Historic house in Ohio, United States

The Abner Williams Log House is a historic log cabin in the southeastern part of the U.S. state of Ohio. Located northeast of Lashley in Noble County, it was the home of one of the leading citizens of early Noble County.

Born in 1798, Abner Williams was the grandson of early Guernsey County settler Joseph Williams. In 1827, at the age of 29, Abner purchased land in a valley near the present-day Quaker City; here he settled and built his log house, which was completed by the end of the year. Williams was a successful farmer; his original property was 82 acre, but by the end of his life, he had added another 210 acre to it. Noble County was formed in 1851, being the last of Ohio's counties to be created. County voters chose two justices of the peace in that year, and Abner Williams was one of the men elected.

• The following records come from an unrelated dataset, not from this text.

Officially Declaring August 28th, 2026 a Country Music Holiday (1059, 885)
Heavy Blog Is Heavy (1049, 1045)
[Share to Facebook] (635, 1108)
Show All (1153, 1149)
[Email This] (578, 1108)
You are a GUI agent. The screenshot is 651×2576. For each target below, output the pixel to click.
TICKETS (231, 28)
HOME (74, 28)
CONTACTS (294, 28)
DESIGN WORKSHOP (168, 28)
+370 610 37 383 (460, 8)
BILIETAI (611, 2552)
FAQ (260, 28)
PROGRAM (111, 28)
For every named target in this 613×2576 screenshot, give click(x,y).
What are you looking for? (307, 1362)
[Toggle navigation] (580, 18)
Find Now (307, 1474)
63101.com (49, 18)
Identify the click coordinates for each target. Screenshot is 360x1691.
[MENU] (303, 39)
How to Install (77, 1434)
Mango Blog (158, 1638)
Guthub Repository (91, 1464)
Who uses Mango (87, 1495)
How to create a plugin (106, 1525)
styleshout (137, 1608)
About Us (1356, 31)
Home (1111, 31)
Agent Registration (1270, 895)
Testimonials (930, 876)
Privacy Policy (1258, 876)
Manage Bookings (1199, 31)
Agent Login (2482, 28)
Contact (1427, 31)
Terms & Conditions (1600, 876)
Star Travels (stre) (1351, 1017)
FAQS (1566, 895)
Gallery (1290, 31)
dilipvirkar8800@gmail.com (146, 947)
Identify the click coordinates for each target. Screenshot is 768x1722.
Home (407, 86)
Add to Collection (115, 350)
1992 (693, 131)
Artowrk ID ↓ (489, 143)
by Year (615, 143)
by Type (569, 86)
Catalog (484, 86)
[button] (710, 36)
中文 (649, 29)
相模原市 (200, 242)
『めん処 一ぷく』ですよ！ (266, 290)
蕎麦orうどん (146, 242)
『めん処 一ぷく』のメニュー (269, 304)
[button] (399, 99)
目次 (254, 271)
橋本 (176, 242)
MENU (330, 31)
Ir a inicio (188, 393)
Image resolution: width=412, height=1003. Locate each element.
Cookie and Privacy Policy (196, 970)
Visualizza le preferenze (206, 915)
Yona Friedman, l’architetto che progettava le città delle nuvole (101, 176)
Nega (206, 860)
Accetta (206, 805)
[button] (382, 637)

Built of logs on a stone foundation, the Williams House is covered with a metal roof and some elements of weatherboarding. It has been recognized as a typical example of log house construction styles common in eastern Ohio during the second quarter of the nineteenth century. In 1979, the Abner Williams Log House was listed on the National Register of Historic Places, qualifying both because of its historically significant architecture and because of place as the home of a leading local citizen. Expanding its importance is the state of the surrounding countryside: surface mining for coal has unintentionally damaged much of the historic nature of the rural region, increasing the historic importance of surviving properties such as the Williams House.